Stan Keim was in support of the LifeWise program and believed the board needed to vote on the LifeWise Academy program during that meeting.
“I think we have an opportunity to make a great, great impact on preparing our students and to therefore save the future,” S. Keim said. “This is something that I would say I wish I had when I was in school. I never had that opportunity. I feel strongly that we could table this thing forever, but it’s time we make a decision now one way or the other, so the folks that have worked really hard on this program know which avenue they can take.”
After their discussion, the board wanted to make a motion to approve LifeWise Academy, but some were unsure about what they were making a motion for.
Superintendent Evans let the board know that USD 113 will not offer this program. He said the board would be voting for or against LifeWise Academy working with USD 113 teachers to work out details of the program and possibly offer a pilot program at Sabetha Elementary School in 2023.
Leslie Scoby spoke her thoughts about LifeWise Academy in the discussion period before the board voted on the motion.
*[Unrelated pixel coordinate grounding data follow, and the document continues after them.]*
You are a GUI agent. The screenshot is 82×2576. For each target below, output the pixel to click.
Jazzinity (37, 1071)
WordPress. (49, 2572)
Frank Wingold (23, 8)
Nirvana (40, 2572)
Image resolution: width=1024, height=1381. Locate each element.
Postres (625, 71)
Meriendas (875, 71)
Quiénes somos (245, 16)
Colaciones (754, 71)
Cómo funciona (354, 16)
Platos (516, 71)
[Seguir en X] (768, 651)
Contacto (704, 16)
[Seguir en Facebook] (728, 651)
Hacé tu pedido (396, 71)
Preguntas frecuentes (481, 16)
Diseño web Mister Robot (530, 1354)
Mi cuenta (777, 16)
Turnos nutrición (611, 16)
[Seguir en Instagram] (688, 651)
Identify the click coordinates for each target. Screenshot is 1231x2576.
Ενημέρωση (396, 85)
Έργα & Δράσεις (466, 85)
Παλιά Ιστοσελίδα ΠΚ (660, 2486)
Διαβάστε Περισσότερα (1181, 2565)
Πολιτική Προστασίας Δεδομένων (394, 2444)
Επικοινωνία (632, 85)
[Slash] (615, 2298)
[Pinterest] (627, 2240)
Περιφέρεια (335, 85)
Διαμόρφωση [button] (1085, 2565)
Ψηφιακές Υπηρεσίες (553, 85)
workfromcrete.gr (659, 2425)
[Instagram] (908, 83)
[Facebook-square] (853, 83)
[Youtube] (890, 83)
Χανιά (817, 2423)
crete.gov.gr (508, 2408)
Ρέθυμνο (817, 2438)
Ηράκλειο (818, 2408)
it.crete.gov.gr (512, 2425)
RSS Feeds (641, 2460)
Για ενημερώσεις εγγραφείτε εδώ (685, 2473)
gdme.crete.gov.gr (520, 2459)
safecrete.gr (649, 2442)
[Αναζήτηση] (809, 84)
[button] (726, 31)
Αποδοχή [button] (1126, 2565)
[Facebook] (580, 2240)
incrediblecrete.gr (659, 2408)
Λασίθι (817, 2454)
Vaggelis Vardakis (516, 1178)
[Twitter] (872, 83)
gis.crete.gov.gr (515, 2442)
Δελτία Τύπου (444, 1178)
“Our mission is to prepare kids and shape the future,” L. Scoby said. “Teachers must do this as they deal with societal issues that have spilled into and in some cases, nearly have spoiled a disciplined classroom environment. From what I have read and researched, the lessons taught through LifeWise would help fulfill our mission and might quite likely be the exact message to change the life of a student or even a family.
If this program is approved tonight and it’s moved to the next stage of development, I trust that Mrs. [Rusty] Willis and the SES leadership team will work in cooperation with the trained program director to come up with a schedule that preserves and protects music, art, physical education, library and computer classes, recognizing that each class has value and worth in completing the whole child…”
S. Keim made the motion to approve LifeWise Academy members to work with SES school officials to work through the details of the program and possibly offer a LifeWise pilot to SES in 2023. The board approved the motion with all in favor.